The paper reviews the basics of YOLO drawing on the original work. They note that many researchers had previously tried to model OD as a regression task but were apparently not as successful as YOLO and SSD

YOLO is essentially an SxS grid where each grid cell is tasked to predict the main class and B bounding boxes. This is effective for speed, but suffers in its ßability to detect small objects. This is because you can only divide up the grid so fine, so it is difficult to resolve beyond the resolution of the grid.

YOLOv2 fixes this problem among others, which was solved in a large part by the contributions of SSD.

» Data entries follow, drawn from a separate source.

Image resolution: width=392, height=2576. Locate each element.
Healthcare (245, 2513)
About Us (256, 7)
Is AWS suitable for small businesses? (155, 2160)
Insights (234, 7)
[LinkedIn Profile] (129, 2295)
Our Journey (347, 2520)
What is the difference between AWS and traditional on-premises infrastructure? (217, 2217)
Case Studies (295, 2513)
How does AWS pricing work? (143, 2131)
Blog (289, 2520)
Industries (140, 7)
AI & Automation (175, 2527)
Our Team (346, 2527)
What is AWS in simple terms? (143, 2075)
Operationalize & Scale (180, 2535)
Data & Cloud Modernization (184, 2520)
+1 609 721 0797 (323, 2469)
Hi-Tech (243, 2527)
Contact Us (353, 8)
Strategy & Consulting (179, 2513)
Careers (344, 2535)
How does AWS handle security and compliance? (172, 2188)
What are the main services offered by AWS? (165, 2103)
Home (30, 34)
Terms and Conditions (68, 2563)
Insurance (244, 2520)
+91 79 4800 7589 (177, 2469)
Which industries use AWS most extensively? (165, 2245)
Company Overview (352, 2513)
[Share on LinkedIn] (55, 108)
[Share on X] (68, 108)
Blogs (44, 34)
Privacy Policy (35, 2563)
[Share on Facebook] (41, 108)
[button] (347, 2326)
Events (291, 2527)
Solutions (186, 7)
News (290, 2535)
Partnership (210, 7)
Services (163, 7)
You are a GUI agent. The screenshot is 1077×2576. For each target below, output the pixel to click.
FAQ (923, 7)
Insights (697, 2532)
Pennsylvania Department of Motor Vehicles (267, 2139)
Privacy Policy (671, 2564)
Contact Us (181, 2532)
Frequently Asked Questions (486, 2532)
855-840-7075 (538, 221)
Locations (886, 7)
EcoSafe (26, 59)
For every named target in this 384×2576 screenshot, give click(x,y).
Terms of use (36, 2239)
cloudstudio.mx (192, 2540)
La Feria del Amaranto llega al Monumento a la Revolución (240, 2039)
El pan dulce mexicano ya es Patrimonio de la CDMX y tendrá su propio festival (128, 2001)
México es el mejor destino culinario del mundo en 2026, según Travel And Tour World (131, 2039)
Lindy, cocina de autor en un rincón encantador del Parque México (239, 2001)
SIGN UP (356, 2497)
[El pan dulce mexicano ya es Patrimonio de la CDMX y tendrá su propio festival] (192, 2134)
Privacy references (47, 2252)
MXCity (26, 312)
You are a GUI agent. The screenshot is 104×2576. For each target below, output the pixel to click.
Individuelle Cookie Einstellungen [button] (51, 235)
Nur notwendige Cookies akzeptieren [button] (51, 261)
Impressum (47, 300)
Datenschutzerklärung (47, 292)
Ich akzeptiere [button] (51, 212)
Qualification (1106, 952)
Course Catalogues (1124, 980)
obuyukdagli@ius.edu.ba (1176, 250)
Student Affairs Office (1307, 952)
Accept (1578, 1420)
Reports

Single Shot Multibox Detection (SSD)

This is the other primary regression only OD framework that enjoys large speed improvements. Instead of a grid framework, SSD takes advantage of a set of default anchor boxes. These boxes have been fine tuned to perform well on the test sets, which might be acceptable given typical objects come in standard aspect ratios, but will certainly not generalize well to any deviations from those aspect ratios unless they are well-known before the productization of the model.

SSD300 (300x300) runs at 59 fps, but similar to small objects, suffers as YOLO. The paper notes by strengthening your backbone (ie ResNet101), you are able to alleviate the small object problem a little.